Engineering Genetic Codes

Somewhat recently I blogged about a paper¹ under the headline "The Most Interesting Paper I've Ever Read." I settled on that title because of the stunning ingenuity of the authors' approach and because rewiring the genetic code is an exciting and worthy goal. When I approached that earlier blog post I failed to appreciate how much work had already been done in incorporating non-standard amino acids into proteins, which I'll give a brief treatment.

What Isaacs et al. (2011)—"the most interesting paper I've ever read"—offered was a way to eliminate one codon from the genetic code. The genetic code is an ordered list, a cipher, where three nucleotides of DNA/RNA information can be translated into a single amino acid. Since there are four nucleotides and three positions in the code, the genetic code can accommodate 4³, or 64 messages. Living organisms only use 21 messages: 20 amino acids plus one message that means "stop." Despite that, cells use all 64 positions in the code. We call the genetic code degenerate because multiple code words mean the same thing (TAA, TAG, and TGA all mean "stop," for example).

The main goal we want to reach by engineering the genetic code is to incorporate non-standard amino acids into proteins. Cells only use 20 amino acids, all left-handed, whereas chemists can synthesize a much broader suite in the lab. In order to incorporate non-standard amino acids into proteins, you have to incorporate it into the organism's genetic code by assigning it a codon. If we work within the existing (degenerate) genetic code, the only choice is to pick a codon to assign doubly since all 64 combinations are already assigned. Even with this limitation it's possible to incorporate non-standard amino acids into the genetic code². Though not ideal, this approach still works surprisingly well. We have a good understanding of how tRNAs—the molecules that actually translate the genetic code—work. Labs working in this area have been able to build tRNAs that suppress the amber stop codon (TAG), the least frequently used codon, by instead incorporating a non-standard amino acid. Thus, when the suppressor tRNA reads TAG it suppresses the stop message by instead incorporating a non-standard, 21st amino acid.

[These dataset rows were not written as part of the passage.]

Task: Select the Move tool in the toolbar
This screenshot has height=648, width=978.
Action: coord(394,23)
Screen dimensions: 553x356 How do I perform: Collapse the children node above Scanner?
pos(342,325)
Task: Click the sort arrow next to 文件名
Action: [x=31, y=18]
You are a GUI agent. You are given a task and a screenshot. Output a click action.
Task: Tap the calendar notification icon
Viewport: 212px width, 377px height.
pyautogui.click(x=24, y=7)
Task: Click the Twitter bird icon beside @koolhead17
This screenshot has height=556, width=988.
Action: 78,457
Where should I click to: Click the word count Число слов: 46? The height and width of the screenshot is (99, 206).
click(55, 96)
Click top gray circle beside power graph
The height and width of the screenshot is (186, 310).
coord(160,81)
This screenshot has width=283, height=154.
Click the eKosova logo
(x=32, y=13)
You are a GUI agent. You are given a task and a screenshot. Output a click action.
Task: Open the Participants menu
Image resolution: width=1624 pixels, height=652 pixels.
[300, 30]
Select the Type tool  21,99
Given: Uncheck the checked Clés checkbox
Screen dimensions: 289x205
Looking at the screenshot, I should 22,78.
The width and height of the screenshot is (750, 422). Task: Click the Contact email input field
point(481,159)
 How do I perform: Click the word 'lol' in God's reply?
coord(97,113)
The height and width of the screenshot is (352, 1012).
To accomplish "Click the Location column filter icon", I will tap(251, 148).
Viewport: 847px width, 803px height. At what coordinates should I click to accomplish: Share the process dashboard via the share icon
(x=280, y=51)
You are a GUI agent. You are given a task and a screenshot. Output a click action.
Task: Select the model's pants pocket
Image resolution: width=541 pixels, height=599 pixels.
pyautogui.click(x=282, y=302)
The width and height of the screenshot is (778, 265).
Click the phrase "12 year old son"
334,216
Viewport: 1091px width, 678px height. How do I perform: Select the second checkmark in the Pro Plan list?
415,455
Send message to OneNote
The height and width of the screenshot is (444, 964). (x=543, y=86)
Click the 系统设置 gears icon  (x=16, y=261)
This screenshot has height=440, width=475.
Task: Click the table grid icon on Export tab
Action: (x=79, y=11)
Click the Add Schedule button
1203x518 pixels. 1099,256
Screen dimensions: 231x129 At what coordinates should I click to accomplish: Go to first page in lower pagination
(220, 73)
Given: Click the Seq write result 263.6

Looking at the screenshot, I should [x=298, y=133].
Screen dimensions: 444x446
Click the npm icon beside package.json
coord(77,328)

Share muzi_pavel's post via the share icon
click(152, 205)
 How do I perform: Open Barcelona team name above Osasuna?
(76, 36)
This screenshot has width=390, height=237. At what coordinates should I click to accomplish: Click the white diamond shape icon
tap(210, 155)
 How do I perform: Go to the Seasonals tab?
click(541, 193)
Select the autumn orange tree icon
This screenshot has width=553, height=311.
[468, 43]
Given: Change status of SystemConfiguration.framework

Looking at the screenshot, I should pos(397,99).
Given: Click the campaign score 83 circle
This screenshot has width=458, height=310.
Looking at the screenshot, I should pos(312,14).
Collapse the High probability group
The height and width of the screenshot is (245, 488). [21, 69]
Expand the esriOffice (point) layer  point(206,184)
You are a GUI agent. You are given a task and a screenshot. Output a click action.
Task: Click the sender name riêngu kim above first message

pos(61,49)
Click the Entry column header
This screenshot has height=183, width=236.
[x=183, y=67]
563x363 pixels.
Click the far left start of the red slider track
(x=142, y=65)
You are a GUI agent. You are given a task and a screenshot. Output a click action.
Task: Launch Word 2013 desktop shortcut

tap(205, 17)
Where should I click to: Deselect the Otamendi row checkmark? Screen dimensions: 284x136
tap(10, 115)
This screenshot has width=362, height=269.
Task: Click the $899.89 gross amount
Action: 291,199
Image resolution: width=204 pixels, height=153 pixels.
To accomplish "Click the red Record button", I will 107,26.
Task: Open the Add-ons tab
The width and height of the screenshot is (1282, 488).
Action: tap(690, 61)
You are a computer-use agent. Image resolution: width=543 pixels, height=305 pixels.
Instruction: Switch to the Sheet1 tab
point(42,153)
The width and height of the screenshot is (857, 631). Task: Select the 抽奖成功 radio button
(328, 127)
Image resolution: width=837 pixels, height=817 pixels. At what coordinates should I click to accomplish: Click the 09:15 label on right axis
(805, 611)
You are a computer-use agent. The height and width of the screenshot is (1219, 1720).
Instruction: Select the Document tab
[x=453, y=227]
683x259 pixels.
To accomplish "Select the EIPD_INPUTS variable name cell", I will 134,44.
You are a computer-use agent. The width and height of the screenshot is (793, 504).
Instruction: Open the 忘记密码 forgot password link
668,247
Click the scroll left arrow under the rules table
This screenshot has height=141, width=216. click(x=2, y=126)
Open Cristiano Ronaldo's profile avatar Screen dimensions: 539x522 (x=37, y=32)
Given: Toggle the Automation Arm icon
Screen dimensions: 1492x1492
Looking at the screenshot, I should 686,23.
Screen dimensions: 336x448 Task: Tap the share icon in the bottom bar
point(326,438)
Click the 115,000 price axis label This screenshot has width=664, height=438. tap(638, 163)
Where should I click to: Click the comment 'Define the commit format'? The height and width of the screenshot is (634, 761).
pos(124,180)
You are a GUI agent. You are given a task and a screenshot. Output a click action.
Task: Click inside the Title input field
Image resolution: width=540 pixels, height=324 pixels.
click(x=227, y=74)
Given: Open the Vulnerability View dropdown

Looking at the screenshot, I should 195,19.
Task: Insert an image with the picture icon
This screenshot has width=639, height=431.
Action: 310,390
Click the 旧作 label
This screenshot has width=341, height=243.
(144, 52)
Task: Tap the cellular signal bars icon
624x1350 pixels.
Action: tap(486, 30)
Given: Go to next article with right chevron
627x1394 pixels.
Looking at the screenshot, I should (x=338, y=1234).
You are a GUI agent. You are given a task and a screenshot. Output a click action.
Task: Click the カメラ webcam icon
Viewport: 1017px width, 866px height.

Using methods like this, biologists have successfully incorporated a wide variety of exotic amino acids into host genetic codes². Using our knowledge of biochemistry, we can use these new amino acids to study protein structure and function in the test tube and more excitingly, living cells. For example, some synthetic amino acids are fluorescent by nature. Using fluorescence to study proteins in cells has become immensely popular thanks to green fluorescent protein (GFP). The gene coding for GFP can be fused to another protein gene, so that the (relatively small) GFP molecule hangs off the side of the other protein. The GFP, and therefore your protein of study, is wherever you see green spots. The down side is that, though small for a protein, the GFP might interfere with the function of the other protein. Replacing a single amino acid of the protein with a synthetic, fluorescent amino acid is a very attractive alternative since proteins fold with rather high fidelity, so a single (educated) amino acid substitution is unlikely to make any difference. The amino acid at right, above, has already served this purpose².

A more practical application of this technology has been to incorporate amino acids with novel chemical tricks². For instance some synthetic amino acids are very good at chelating metal ions (at right, bottom image). Many natural proteins are already able to accomplish this, but by creating a pocket of several amino acids—often not near one another within the protein sequence—with a proper charge to bind the ion. Since we have a very poor ability to predict protein folding, we can instead call on amino acids that individually have this property. As our knowledge improves, we can use this technology to refine the chemical reactions that take place within living cells that synthetic biology may well provide. Fairly recently an exciting first step has even been made in engineering the genetic code of an animal, every developmental biologist's best friend Caenorhabditis elegans³. Who knows what's next?

Image Credits: Created using PubChem Sketcher; structures listed in Xie & Schultz (2006)

References:

1. Isaacs, F. J. et al. Precise Manipulation of Chromosomes in Vivo Enables Genome-Wide Codon Replacement. Science 333, 348–353 (2011).

2. Xie, J. & Schultz, P. G. A Chemical Toolkit for Proteins-An Expanded Genetic Code. Nature Reviews Molecular Cell Biology 7, 775–782 (2006).

3. Greiss, S. & Chin, J. W. Expanding the Genetic Code of an Animal. Journal of the American Chemical Society. Published online 8 August 2011.